Hello Niels,
On Tue, Feb 02, 2021 at 06:09:42PM +0100, Niels Möller wrote:
I've downloaded binary builds of clang for aarch64 from https://releases.llvm.org/download.html. 3.9.1 was the oldest prebuilt toolchain I could find there and 11.0.0 the most recent.
[...]
They also all support the .arch directive:
$ cat t.s .arch armv8-a+crypto pmull v2.1q, v2.1d, v1.1d $ aarch64-unknown-linux-gnu-as -o t.o t.s $ clang+llvm-3.9.1-aarch64-linux-gnu/bin/clang -c -o t.o t.s $ clang+llvm-11.0.0-aarch64-linux-gnu/bin/clang -c -o t.o t.s
Thanks for investigating. The .arch pseudoop it is, then.

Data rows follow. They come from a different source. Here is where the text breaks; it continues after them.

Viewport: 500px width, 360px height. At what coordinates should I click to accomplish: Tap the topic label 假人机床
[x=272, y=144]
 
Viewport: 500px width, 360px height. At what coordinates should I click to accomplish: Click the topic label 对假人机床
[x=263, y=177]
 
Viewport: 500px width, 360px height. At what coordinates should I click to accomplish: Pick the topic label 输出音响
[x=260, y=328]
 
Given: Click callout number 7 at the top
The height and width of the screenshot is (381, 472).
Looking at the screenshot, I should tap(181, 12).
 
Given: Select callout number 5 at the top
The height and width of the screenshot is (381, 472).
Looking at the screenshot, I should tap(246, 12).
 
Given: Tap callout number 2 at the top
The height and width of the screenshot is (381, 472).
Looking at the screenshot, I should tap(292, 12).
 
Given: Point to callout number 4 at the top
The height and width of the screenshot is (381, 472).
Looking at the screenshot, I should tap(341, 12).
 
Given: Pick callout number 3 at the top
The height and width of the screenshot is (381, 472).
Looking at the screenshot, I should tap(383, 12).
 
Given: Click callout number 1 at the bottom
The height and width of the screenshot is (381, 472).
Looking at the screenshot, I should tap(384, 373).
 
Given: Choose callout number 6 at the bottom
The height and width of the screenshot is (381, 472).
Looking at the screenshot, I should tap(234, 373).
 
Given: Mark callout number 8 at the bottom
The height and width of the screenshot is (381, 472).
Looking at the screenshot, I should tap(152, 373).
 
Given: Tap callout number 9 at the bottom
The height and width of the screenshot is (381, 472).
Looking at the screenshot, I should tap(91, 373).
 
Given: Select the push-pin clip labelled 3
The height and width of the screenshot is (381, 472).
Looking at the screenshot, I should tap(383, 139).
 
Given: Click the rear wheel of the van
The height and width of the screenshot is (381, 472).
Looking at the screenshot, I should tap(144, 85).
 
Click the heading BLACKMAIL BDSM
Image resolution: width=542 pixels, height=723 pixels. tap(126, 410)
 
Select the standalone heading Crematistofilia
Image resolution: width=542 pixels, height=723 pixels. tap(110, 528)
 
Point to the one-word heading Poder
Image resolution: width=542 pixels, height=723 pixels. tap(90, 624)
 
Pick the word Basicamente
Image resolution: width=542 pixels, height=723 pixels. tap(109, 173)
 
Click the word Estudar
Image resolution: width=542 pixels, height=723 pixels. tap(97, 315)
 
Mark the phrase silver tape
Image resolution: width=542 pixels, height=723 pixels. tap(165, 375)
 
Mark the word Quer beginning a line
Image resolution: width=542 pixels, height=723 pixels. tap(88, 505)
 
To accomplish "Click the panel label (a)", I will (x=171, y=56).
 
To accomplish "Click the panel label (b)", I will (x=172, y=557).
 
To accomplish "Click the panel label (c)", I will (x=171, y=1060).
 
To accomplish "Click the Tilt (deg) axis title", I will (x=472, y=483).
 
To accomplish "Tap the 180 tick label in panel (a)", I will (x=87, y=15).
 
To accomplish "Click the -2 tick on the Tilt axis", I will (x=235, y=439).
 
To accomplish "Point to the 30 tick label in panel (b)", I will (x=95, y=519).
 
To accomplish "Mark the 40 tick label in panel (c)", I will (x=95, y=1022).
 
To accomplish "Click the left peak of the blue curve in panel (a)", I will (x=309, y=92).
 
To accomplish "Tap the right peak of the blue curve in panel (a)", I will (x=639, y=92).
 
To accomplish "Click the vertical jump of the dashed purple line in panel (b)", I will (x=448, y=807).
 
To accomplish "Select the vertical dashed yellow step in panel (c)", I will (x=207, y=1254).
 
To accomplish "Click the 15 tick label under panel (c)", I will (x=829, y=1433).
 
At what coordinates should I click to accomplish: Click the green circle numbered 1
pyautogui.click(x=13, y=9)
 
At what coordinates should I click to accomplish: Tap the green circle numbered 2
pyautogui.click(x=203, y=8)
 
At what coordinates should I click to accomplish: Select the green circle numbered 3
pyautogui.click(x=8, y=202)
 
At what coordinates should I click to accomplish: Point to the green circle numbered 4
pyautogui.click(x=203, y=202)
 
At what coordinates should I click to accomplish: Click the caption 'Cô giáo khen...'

I've pushed a change to use that, instead of modifying CFLAGS.
The arm64 branch builds and passes the testsuite on aarch64 and aarch64_be with gcc 10.2 and clang 11.0.1 with and without the optimized assembly routines on my pine64 boards. This is with the .arch directive instead of modifying CFLAGS and the new configure option name --enable-arm64-crypto.
Out of curiosity I've also collected some benchmark numbers for gcm_aes256. (Is that a correct and sensible algorithm for that purpose?)
The speedup from using pmull seems to be around 35% for encrypt/decrypt.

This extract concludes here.